Gut microbiota dysbiosis-mediated ceramides elevation contributes to corticosterone-induced depression by impairing mitochondrial function

  • NPJ Biofilms Microbiomes. 2024 Oct 28;10(1):111. doi: 10.1038/s41522-024-00582-w.
Guanhao Wang  #  1  2  3 Lining Cao  #  1 Shuanqing Li  1 Meihui Zhang  1 Yingqi Li  1  2  3 Jinjin Duan  1 You Li  1 Zhangsen Hu  1 Jiaan Wu  1 Jianbo Ni  4 Danmei Lan  1 Tianming Li  1 Jianfeng Lu  5  6
Affiliations
  • 1. Shanghai YangZhi Rehabilitation Hospital (Shanghai Sunshine Rehabilitation Center), Frontier Science Center for Stem Cell Research, School of Life Sciences and Technology, Tongji University, Shanghai, China.
  • 2. Institute of Biophysics, Chinese Academy of Sciences, Beijing, China.
  • 3. College of Life Sciences, University of Chinese Academy of Sciences, Beijing, China.

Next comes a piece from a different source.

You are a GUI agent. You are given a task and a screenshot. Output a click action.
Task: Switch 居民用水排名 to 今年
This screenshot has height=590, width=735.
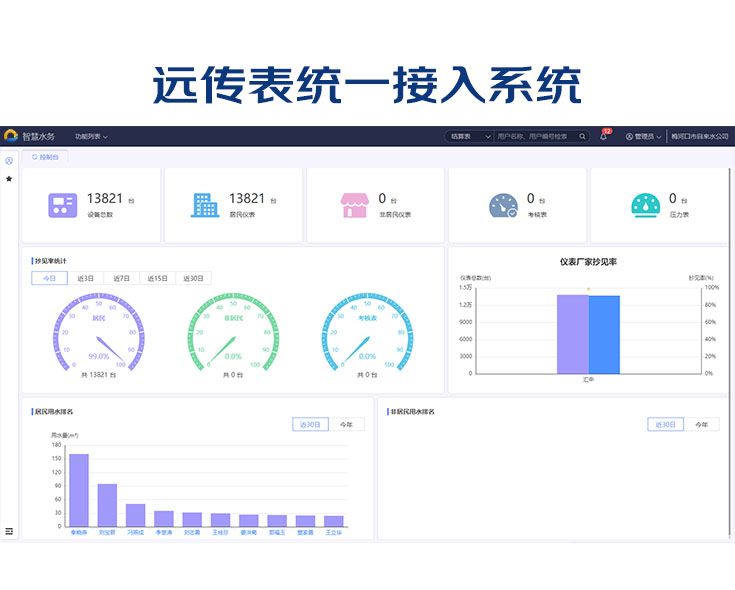click(x=346, y=425)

  • 4. Department of Gastroenterology, Shanghai General Hospital, Shanghai Jiaotong University School of Medicine, Shanghai, China.
  • 5. Shanghai YangZhi Rehabilitation Hospital (Shanghai Sunshine Rehabilitation Center), Frontier Science Center for Stem Cell Research, School of Life Sciences and Technology, Tongji University, Shanghai, China. [email protected].
  • 6. Suzhou Institute of Tongji University, Suzhou, China. [email protected].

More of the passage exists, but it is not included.